▸ Deine Aufgabe:
Prüfe anhand des Textes über die Flüchtlinge in den Tempelhofer Hangars, ob die Aussagen 1., 2. und 3. stimmen. Antworte bei jeder mit Ja oder Nein und zitiere wörtlich die Stelle im Text, die das entscheidet.

1. Zurzeit wohnen ungefähr 1.200 Menschen in den Hangars.
2. Die Container in Tempelhof sollen schon Ende Juli bezugsbereit sein.
3. Acht Männer aus einer Unterkunft in Spandau sind in den Hungerstreik getreten.

▸ Gegebener Text:
┏━━
Bild: Flüchtlinge demonstrieren am 11. Juli 2016 in Berlin-Neukölln gegen die…
Am Ende des Jahres sollen in den Tempelhofer Flughafenhangars keine
Flüchtlinge mehr wohnen müssen. Das zumindest verkündete Sozialsenator
Mario Czaja (CDU) am Dienstag. Nicht nur die Tamaja GmbH, die die
Unterkunft betreibt, zeigte sich davon überrascht. „Wir begrüßen es, wenn
Menschen aus den Hangars in andere Unterkünfte umziehen können, und
unterstützen die bei uns lebenden Menschen dabei, Wohnheimplätze oder eine
eigene Wohnung zu finden“, sagte die Sprecherin Maria Kipp. „Die Bewohner
sollen in Tempohomes, also Container, umziehen, bei uns stehen aber noch
keine“, meinte sie.
Aktuell leben rund 1.200 Menschen in den Hangars, weitere Hangars werden
ausgebaut, sodass dort bis zu 3.000 Plätze zur Verfügung stehen. Demnächst
sollen rund 100 bis 150 Menschen aus den Messehallen dort einziehen. Tamaja
gehe bisher davon aus, die Unterkunft länger zu betreiben.
Auch Hakan Taş, flüchtlingspolitischer Sprecher der Linken, hält diese
Pläne für nicht umsetzbar. Er vermutet viel eher, dass letztlich noch mehr
Menschen in den Hangars untergebracht werden. „Die Tempohomes, in die die
rund 6.500 Menschen aus den Turnhallen einziehen sollen, sind noch nicht
fertig, und es verzögert sich immer weiter“, sagte er.
## Hungerstreik der Geflüchteten
Laut Senatsverwaltung sollen die Container in Tempelhof erst im November
bezugsbereit sein. Ende Juli sollen die ersten beiden Standorte in
Alt-Glienicke und Marzahn mit insgesamt rund 1.000 Plätzen eröffnen.
Ursprünglich sollten bereits im Juni Container bereitgestellt werden. „Das
ist ohne die Hangars kaum zu schaffen“, so Taş. In Berlin gebe es zurzeit
kaum freie Plätze in Gemeinschaftsunterkünften, in letzter Zeit seien auch
Familien aus einer Turnhalle nach Tempelhof verlegt worden. „Czajas
Ankündigung ist Wahlkampf auf dem Rücken der Geflüchteten“, sagte er.
Währenddessen wächst unter den Geflüchteten der Protest gegen die
Bedingungen in den Notunterkünften. Acht Männer aus einer Unterkunft in
Spandau protestieren seit letztem Donnerstag vor dem Lageso an der
Turmstraße und fordern einen Platz im Wohnheim. In der Nacht vom Dienstag
übernachteten sie auf dem Bürgersteig an der Turmstraße und traten in den
Hungerstreik. „Nach neun Monaten in einer Notunterkunft haben wir das Recht
auf Selbstverpflegung“ steht auf einem ihrer Plakate, „Wir sind im
Hungerstreik, bis ihr euch an eure Gesetze erinnert“ auf einem anderen.
┗━━
▸ Gegebenes Material:
┏━━
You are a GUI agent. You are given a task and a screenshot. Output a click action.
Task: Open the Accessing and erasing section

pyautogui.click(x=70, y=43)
┗━━
▸ Richtiges Ergebnis:
1. Ja: „Aktuell leben rund 1.200 Menschen in den Hangars“
2. Nein: „Laut Senatsverwaltung sollen die Container in Tempelhof erst im November bezugsbereit sein.“
3. Ja: „Acht Männer aus einer Unterkunft in Spandau protestieren“ und „traten in den Hungerstreik“